> [Exercise details]: Reproduce all of the records exactly.

> [Materials provided]:
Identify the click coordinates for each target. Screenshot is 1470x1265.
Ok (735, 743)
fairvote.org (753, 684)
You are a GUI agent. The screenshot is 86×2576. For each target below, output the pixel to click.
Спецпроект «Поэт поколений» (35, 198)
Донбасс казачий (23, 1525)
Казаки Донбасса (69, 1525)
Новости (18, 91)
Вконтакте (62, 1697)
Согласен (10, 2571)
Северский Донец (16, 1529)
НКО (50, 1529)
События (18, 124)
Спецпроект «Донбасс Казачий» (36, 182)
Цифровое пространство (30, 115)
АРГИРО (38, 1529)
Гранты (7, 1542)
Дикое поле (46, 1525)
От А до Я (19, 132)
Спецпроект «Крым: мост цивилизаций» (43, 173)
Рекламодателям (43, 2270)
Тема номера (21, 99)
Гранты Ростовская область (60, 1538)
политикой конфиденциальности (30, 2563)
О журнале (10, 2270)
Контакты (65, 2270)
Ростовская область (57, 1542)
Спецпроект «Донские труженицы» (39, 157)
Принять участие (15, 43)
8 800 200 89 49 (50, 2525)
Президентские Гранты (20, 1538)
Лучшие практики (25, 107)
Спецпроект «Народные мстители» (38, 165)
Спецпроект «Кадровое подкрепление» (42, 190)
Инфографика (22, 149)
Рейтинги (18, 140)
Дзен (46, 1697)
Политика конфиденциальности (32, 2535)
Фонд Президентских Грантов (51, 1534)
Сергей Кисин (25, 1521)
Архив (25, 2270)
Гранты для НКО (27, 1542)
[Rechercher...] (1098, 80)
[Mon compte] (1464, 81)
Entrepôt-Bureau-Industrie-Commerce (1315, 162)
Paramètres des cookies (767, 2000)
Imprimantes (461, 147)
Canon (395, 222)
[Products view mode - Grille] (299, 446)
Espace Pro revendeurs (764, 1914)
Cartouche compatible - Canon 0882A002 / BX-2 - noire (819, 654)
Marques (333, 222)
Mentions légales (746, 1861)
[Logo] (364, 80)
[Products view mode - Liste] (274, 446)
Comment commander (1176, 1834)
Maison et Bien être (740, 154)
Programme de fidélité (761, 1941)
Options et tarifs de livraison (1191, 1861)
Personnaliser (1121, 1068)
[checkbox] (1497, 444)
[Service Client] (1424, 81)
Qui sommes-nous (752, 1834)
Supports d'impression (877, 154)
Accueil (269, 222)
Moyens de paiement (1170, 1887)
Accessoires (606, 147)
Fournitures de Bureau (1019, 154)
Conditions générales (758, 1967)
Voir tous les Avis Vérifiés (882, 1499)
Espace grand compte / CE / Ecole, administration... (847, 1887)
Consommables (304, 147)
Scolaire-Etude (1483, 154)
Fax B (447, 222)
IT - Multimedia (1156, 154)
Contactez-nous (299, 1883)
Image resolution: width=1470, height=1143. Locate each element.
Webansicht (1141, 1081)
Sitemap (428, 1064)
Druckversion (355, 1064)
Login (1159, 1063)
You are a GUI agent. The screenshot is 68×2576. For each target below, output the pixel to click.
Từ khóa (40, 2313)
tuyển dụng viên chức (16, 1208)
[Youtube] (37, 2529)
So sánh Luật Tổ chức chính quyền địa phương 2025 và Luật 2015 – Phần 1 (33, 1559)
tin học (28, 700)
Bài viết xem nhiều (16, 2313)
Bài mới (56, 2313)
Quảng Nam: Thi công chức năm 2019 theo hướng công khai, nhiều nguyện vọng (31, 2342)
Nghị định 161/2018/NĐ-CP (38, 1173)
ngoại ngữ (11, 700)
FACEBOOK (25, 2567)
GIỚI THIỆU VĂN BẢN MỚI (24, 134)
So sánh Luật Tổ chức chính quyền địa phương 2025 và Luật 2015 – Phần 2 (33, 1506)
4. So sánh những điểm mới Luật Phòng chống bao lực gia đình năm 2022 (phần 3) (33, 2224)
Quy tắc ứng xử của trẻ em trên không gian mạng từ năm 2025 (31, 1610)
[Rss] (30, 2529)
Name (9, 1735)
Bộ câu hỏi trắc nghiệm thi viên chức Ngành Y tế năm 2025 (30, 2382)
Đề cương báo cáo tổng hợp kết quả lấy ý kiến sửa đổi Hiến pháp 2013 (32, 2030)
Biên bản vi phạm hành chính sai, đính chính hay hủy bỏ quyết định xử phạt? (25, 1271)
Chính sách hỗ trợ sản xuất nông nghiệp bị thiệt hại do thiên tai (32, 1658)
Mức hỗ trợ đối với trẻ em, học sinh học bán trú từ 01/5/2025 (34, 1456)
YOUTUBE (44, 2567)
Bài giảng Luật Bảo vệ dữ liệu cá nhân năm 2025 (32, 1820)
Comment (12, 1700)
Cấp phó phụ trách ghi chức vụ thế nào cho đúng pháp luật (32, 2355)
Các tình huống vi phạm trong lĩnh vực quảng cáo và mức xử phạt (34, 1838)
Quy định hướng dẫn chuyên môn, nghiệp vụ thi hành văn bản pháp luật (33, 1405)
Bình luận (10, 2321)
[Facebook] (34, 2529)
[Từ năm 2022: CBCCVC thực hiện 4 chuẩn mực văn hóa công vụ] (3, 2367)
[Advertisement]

> [Result of the exercise]:
Identify the click coordinates for each target. Screenshot is 1470x1265.
Ok (735, 743)
fairvote.org (753, 684)
You are a GUI agent. The screenshot is 86×2576. For each target below, output the pixel to click.
Спецпроект «Поэт поколений» (35, 198)
Донбасс казачий (23, 1525)
Казаки Донбасса (69, 1525)
Новости (18, 91)
Вконтакте (62, 1697)
Согласен (10, 2571)
Северский Донец (16, 1529)
НКО (50, 1529)
События (18, 124)
Спецпроект «Донбасс Казачий» (36, 182)
Цифровое пространство (30, 115)
АРГИРО (38, 1529)
Гранты (7, 1542)
Дикое поле (46, 1525)
От А до Я (19, 132)
Спецпроект «Крым: мост цивилизаций» (43, 173)
Рекламодателям (43, 2270)
Тема номера (21, 99)
Гранты Ростовская область (60, 1538)
политикой конфиденциальности (30, 2563)
О журнале (10, 2270)
Контакты (65, 2270)
Ростовская область (57, 1542)
Спецпроект «Донские труженицы» (39, 157)
Принять участие (15, 43)
8 800 200 89 49 (50, 2525)
Президентские Гранты (20, 1538)
Лучшие практики (25, 107)
Спецпроект «Народные мстители» (38, 165)
Спецпроект «Кадровое подкрепление» (42, 190)
Инфографика (22, 149)
Рейтинги (18, 140)
Дзен (46, 1697)
Политика конфиденциальности (32, 2535)
Фонд Президентских Грантов (51, 1534)
Сергей Кисин (25, 1521)
Архив (25, 2270)
Гранты для НКО (27, 1542)
[Rechercher...] (1098, 80)
[Mon compte] (1464, 81)
Entrepôt-Bureau-Industrie-Commerce (1315, 162)
Paramètres des cookies (767, 2000)
Imprimantes (461, 147)
Canon (395, 222)
[Products view mode - Grille] (299, 446)
Espace Pro revendeurs (764, 1914)
Cartouche compatible - Canon 0882A002 / BX-2 - noire (819, 654)
Marques (333, 222)
Mentions légales (746, 1861)
[Logo] (364, 80)
[Products view mode - Liste] (274, 446)
Comment commander (1176, 1834)
Maison et Bien être (740, 154)
Programme de fidélité (761, 1941)
Options et tarifs de livraison (1191, 1861)
Personnaliser (1121, 1068)
[checkbox] (1497, 444)
[Service Client] (1424, 81)
Qui sommes-nous (752, 1834)
Supports d'impression (877, 154)
Accueil (269, 222)
Moyens de paiement (1170, 1887)
Accessoires (606, 147)
Fournitures de Bureau (1019, 154)
Conditions générales (758, 1967)
Voir tous les Avis Vérifiés (882, 1499)
Espace grand compte / CE / Ecole, administration... (847, 1887)
Consommables (304, 147)
Scolaire-Etude (1483, 154)
Fax B (447, 222)
IT - Multimedia (1156, 154)
Contactez-nous (299, 1883)
Image resolution: width=1470, height=1143. Locate each element.
Webansicht (1141, 1081)
Sitemap (428, 1064)
Druckversion (355, 1064)
Login (1159, 1063)
You are a GUI agent. The screenshot is 68×2576. For each target below, output the pixel to click.
Từ khóa (40, 2313)
tuyển dụng viên chức (16, 1208)
[Youtube] (37, 2529)
So sánh Luật Tổ chức chính quyền địa phương 2025 và Luật 2015 – Phần 1 (33, 1559)
tin học (28, 700)
Bài viết xem nhiều (16, 2313)
Bài mới (56, 2313)
Quảng Nam: Thi công chức năm 2019 theo hướng công khai, nhiều nguyện vọng (31, 2342)
Nghị định 161/2018/NĐ-CP (38, 1173)
ngoại ngữ (11, 700)
FACEBOOK (25, 2567)
GIỚI THIỆU VĂN BẢN MỚI (24, 134)
So sánh Luật Tổ chức chính quyền địa phương 2025 và Luật 2015 – Phần 2 (33, 1506)
4. So sánh những điểm mới Luật Phòng chống bao lực gia đình năm 2022 (phần 3) (33, 2224)
Quy tắc ứng xử của trẻ em trên không gian mạng từ năm 2025 (31, 1610)
[Rss] (30, 2529)
Name (9, 1735)
Bộ câu hỏi trắc nghiệm thi viên chức Ngành Y tế năm 2025 (30, 2382)
Đề cương báo cáo tổng hợp kết quả lấy ý kiến sửa đổi Hiến pháp 2013 (32, 2030)
Biên bản vi phạm hành chính sai, đính chính hay hủy bỏ quyết định xử phạt? (25, 1271)
Chính sách hỗ trợ sản xuất nông nghiệp bị thiệt hại do thiên tai (32, 1658)
Mức hỗ trợ đối với trẻ em, học sinh học bán trú từ 01/5/2025 (34, 1456)
YOUTUBE (44, 2567)
Bài giảng Luật Bảo vệ dữ liệu cá nhân năm 2025 (32, 1820)
Comment (12, 1700)
Cấp phó phụ trách ghi chức vụ thế nào cho đúng pháp luật (32, 2355)
Các tình huống vi phạm trong lĩnh vực quảng cáo và mức xử phạt (34, 1838)
Quy định hướng dẫn chuyên môn, nghiệp vụ thi hành văn bản pháp luật (33, 1405)
Bình luận (10, 2321)
[Facebook] (34, 2529)
[Từ năm 2022: CBCCVC thực hiện 4 chuẩn mực văn hóa công vụ] (3, 2367)
[Advertisement]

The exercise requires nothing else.